WORK TO COMPLETE:
1: From the passage on EPI 2024, reproduce the text starting at "Q3. Why is export" and ending at "(power, water, labour)".
2: Answer these questions from the passage on EPI 2024:
(a) Which pillar carries the highest weight?
(b) In India, what do states control, according to the federal relevance point?
(c) Which exporters can small logistics delays eliminate?

SOURCE PASSAGE:

════════════════

Q3. Why is export infrastructure treated as a foundational pillar in EPI 2024, and how does it influence trade competitiveness?
- Infrastructure determines the cost, speed, and reliability of exports.
- According to trade cost theory, even small logistics delays can:
- Reduce export volumes
- Eliminate low-margin exporters (especially MSMEs)
- Infrastructure components assessed
- Ports, railways, roads, air cargo
- Warehousing and cold chains
- Power and water reliability
- States with efficient infrastructure reduce transaction costs, enabling firms to compete in time-sensitive global markets.
Q4. How does the Business Ecosystem pillar reflect modern theories of export competitiveness and industrial development?
- The Business Ecosystem pillar carries the highest weight because exports depend on firm-level competitiveness.
- Key elements
- Cost of production (power, water, labour)
- Human capital and skills
- MSME depth and scale
- Industrial clusters and innovation
- This aligns with New Trade Theory and Porter’s competitiveness framework, which emphasise productivity, clusters, and learning effects over mere scale.
Q5. Why are policy and governance considered decisive factors for export preparedness in a federal economy like India?
- Exports are deeply affected by institutional quality.
- Governance dimensions
- Predictability of regulations
- Digital clearance systems
- Trade facilitation and standards compliance
- Export promotion agencies
- Federal relevance: In India, states control land, labour, utilities, and local clearances. Effective governance lowers uncertainty and encourages long-term export-oriented investment.

════════════════

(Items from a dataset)
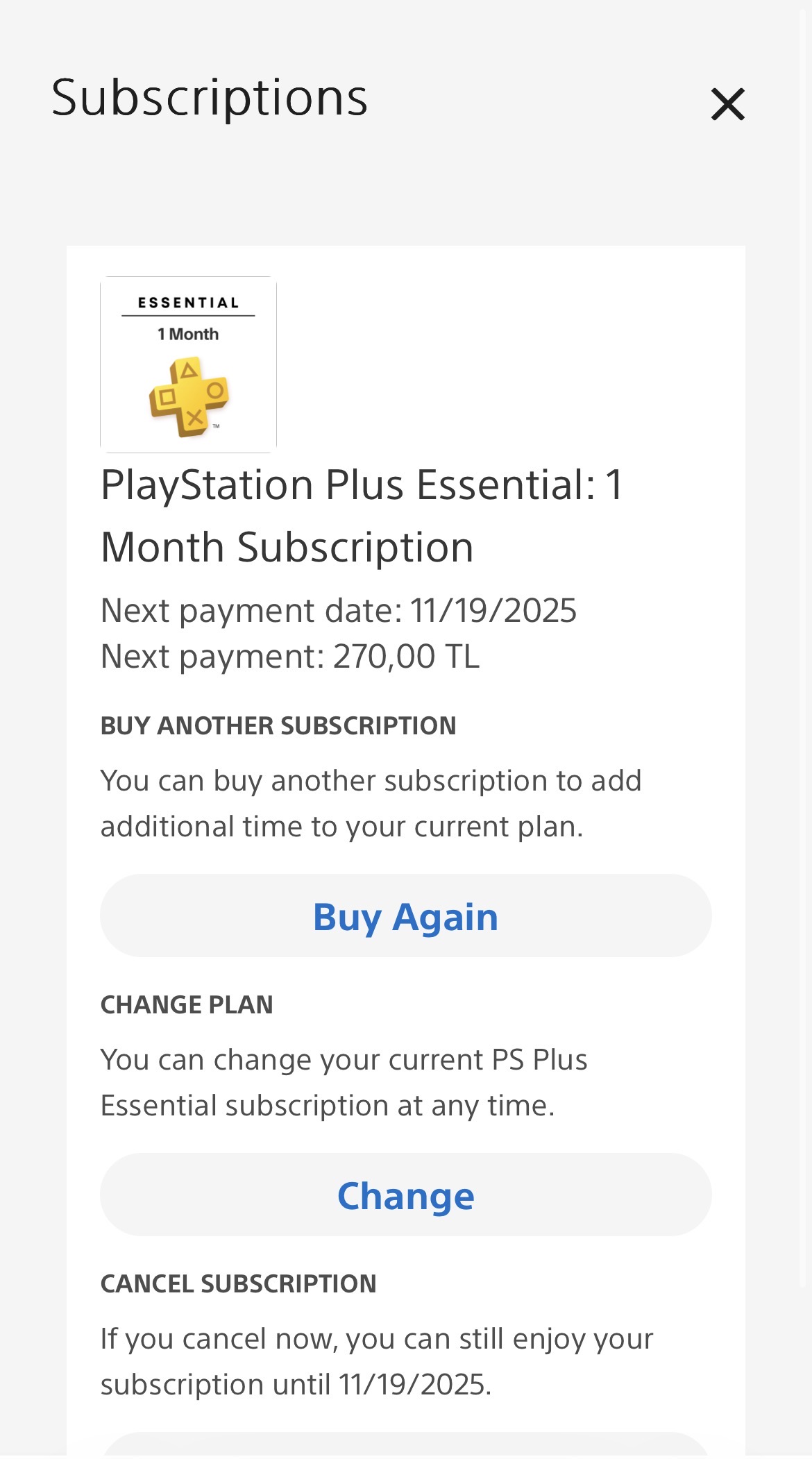Click the gold PS Plus cross icon
812x1459 pixels.
click(189, 397)
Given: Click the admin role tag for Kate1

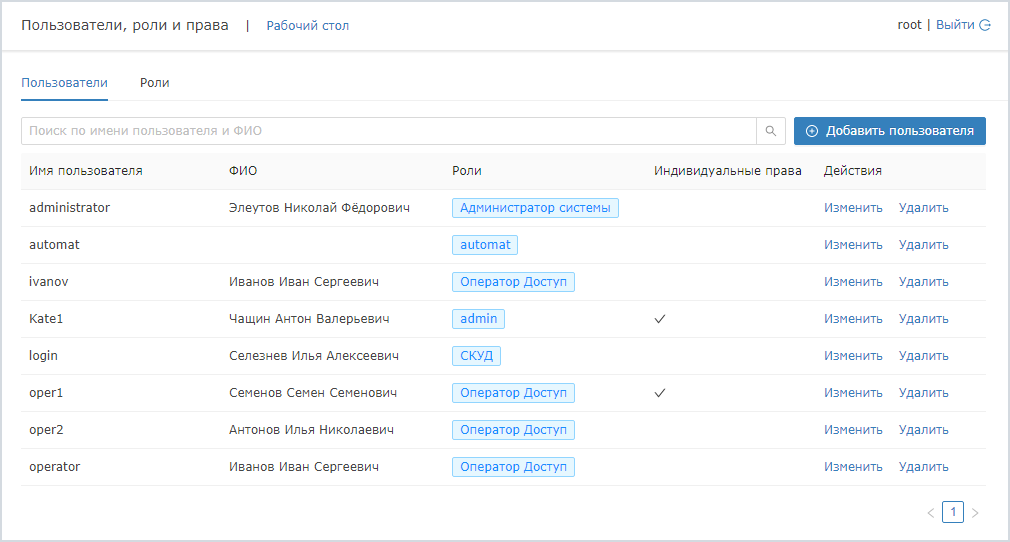Looking at the screenshot, I should 478,319.
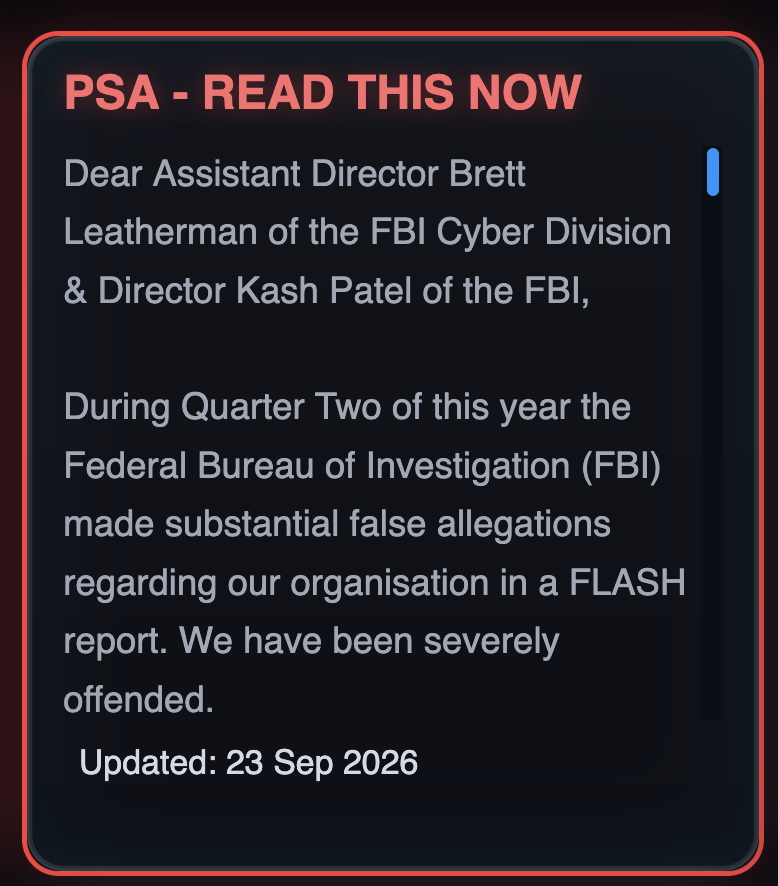Click the 'PSA - READ THIS NOW' heading
This screenshot has width=778, height=886.
click(323, 92)
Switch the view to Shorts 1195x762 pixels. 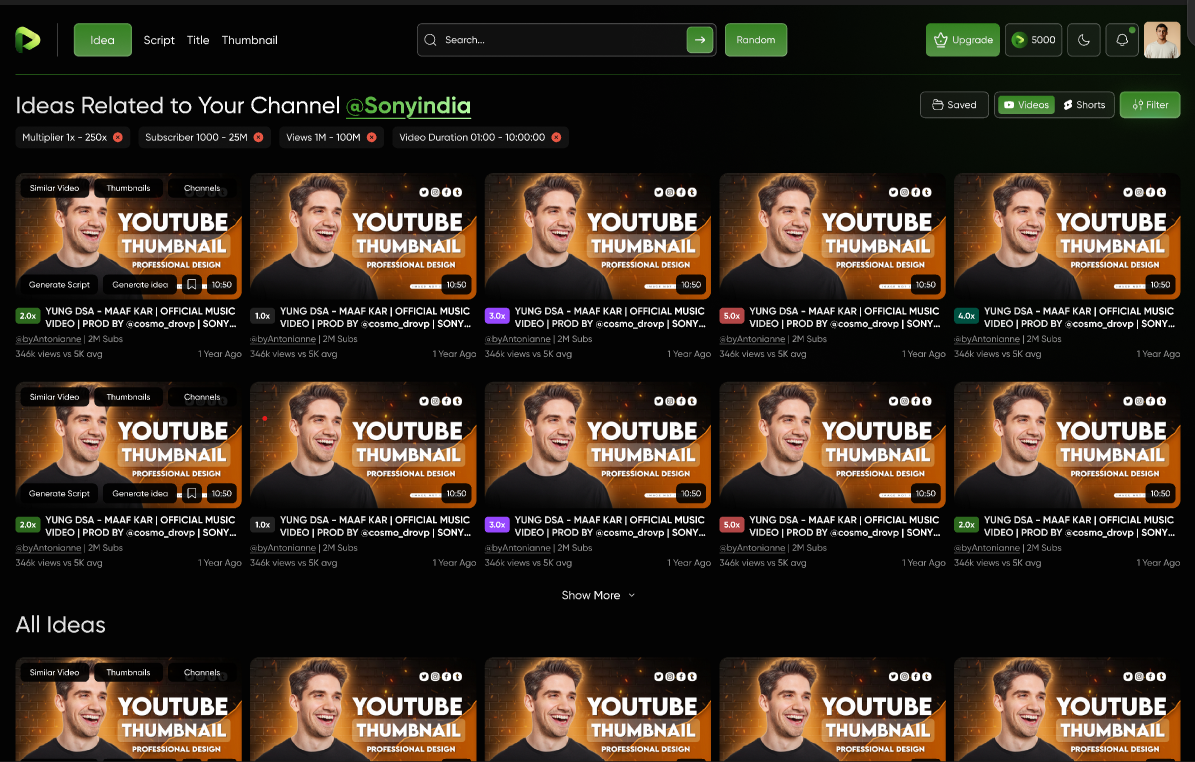coord(1085,105)
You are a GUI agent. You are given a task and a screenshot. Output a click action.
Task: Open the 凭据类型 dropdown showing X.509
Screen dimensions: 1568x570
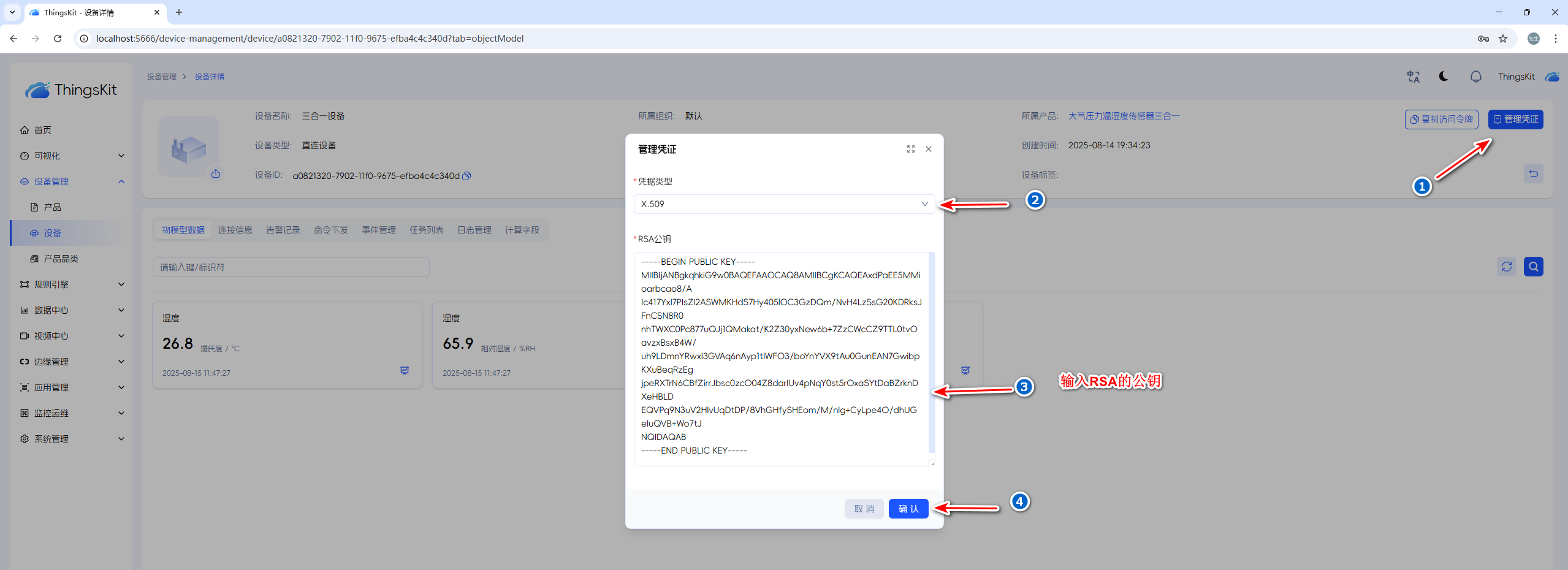(x=783, y=204)
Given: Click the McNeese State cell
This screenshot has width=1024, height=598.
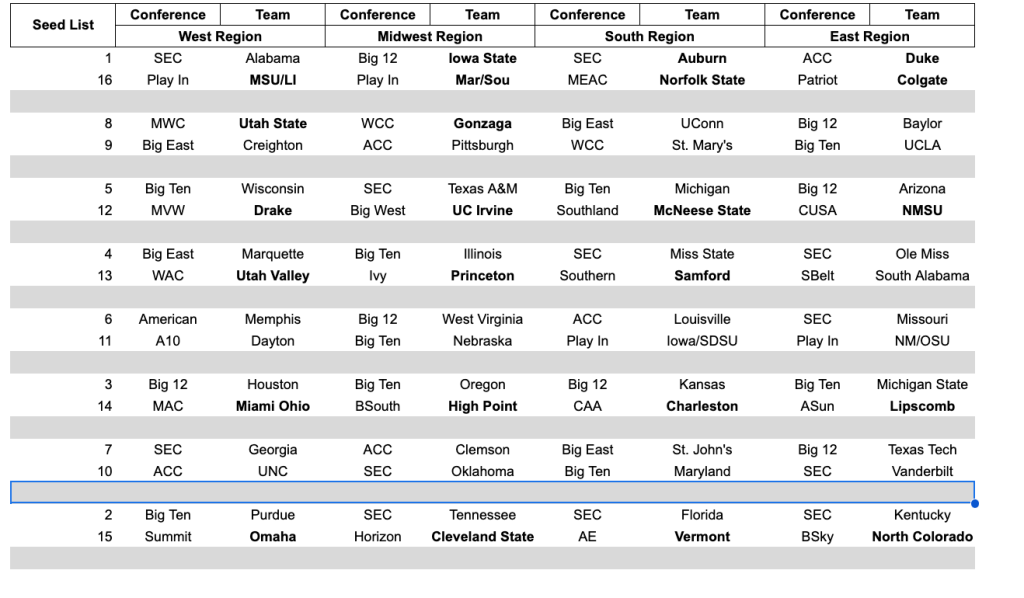Looking at the screenshot, I should [702, 211].
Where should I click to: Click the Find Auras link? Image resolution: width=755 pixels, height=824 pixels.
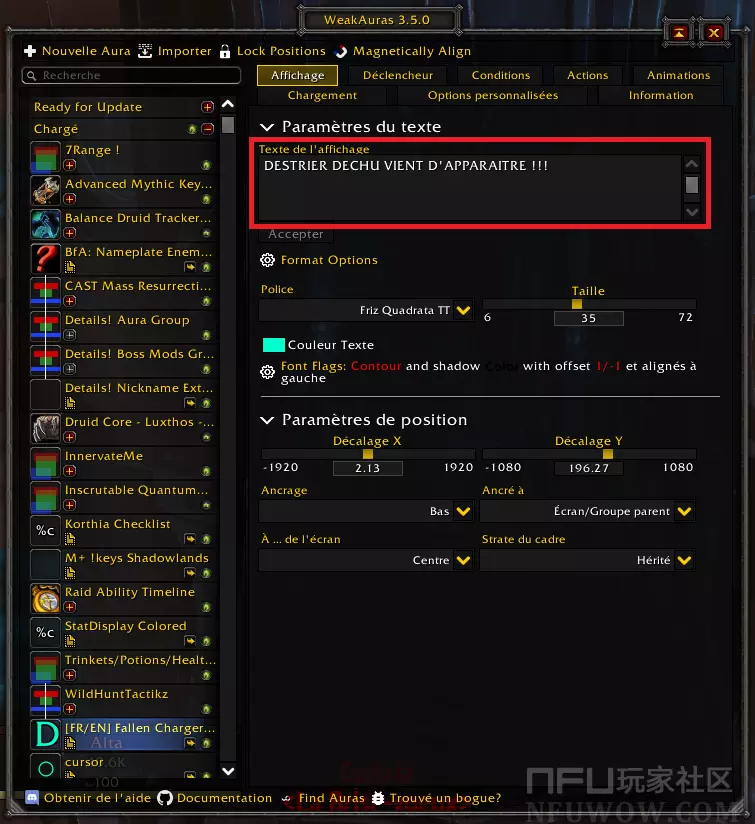332,798
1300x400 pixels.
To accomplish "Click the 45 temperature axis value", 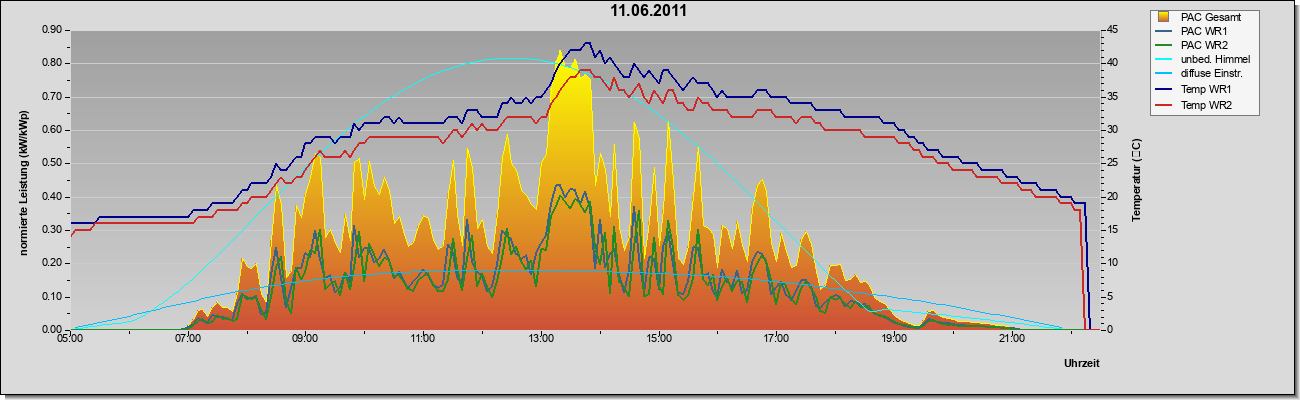I will (x=1112, y=30).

════════════════

ANSWERS BELOW:
1:
Q3. Why is export infrastructure treated as a foundational pillar in EPI 2024, and how does it influence trade competitiveness?
- Infrastructure determines the cost, speed, and reliability of exports.
- According to trade cost theory, even small logistics delays can:
- Reduce export volumes
- Eliminate low-margin exporters (especially MSMEs)
- Infrastructure components assessed
- Ports, railways, roads, air cargo
- Warehousing and cold chains
- Power and water reliability
- States with efficient infrastructure reduce transaction costs, enabling firms to compete in time-sensitive global markets.
Q4. How does the Business Ecosystem pillar reflect modern theories of export competitiveness and industrial development?
- The Business Ecosystem pillar carries the highest weight because exports depend on firm-level competitiveness.
- Key elements
- Cost of production (power, water, labour)

2:
(a) The Business Ecosystem pillar.
(b) Land, labour, utilities, and local clearances.
(c) Low-margin exporters, especially MSMEs.